Un spectre hante l’Europe, le spectre de Munich

Julien Aubert
Julien Aubert

Depuis la chute de l’URSS, la question d’intervenir militairement s’est posée à de nombreuses reprises pour les pays occidentaux, avec en toile de fond, deux cas d’espèce, le Kosovo et l’Irak, qui sont aujourd’hui les deux pôles du débat sur l’intervention. On pourrait dire qu’il consiste pour une bonne part à opposer l’un à l’autre. 

 

D’un côté, on peut citer l’intervention de l’OTAN au Kosovo (1999), qui cochait toutes les « bonnes » cases ex ante : consensus sur la nécessité d’intervenir militairement (au moins sur le plan régional), relative clarté des intentions, réponse à une crise humanitaire imminente.

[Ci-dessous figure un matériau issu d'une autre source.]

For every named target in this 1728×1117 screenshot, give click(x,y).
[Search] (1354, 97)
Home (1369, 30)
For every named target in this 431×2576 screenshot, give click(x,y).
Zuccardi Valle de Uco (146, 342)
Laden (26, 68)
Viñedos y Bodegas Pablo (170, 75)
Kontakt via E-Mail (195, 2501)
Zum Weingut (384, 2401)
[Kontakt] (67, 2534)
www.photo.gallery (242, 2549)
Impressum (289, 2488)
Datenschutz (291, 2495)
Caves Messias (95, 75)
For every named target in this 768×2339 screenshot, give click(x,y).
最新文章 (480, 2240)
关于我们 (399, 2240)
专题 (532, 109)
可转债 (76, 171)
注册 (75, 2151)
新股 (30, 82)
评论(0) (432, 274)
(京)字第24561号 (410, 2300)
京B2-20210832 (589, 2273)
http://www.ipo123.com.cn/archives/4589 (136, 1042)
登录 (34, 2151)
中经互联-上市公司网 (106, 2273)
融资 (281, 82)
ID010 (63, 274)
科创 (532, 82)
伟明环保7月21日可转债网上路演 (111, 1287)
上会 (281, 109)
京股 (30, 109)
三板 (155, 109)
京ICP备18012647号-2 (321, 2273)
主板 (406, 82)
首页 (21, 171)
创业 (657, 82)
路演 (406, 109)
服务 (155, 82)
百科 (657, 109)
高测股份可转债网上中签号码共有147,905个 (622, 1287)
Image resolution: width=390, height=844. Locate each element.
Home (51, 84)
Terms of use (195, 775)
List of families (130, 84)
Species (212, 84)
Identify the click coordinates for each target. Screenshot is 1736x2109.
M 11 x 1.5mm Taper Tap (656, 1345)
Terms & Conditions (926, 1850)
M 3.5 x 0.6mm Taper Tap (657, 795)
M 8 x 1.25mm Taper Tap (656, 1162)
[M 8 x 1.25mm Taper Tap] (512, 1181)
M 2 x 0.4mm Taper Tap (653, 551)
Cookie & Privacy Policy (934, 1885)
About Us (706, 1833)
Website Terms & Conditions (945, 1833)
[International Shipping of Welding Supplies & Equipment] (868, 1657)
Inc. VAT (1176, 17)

L’opération militaire a été marquée par un recours contrôlé et proportionnel de la violence. Ex post, les résultats ont été positifs : chute pacifique de Milosevic, stabilisation du Kosovo, absence d’instabilité régionale. 

 

De l’autre, on peut citer l’intervention américaine en Irak (2003), jumeau négatif de l’exemple kosovar. Ex-ante, il y avait une communauté internationale divisée, des motifs d’intervenir discutables et en partie erronés, l’absence d’urgence. L’opération militaire a été éclaboussée par des interrogations légitimes sur la proportionnalité de la réponse militaire et des infractions opposées à l’Irak. Ex-post, l’opération a laissé derrière elle un pays en proie à l’insécurité et à l’avenir incertain.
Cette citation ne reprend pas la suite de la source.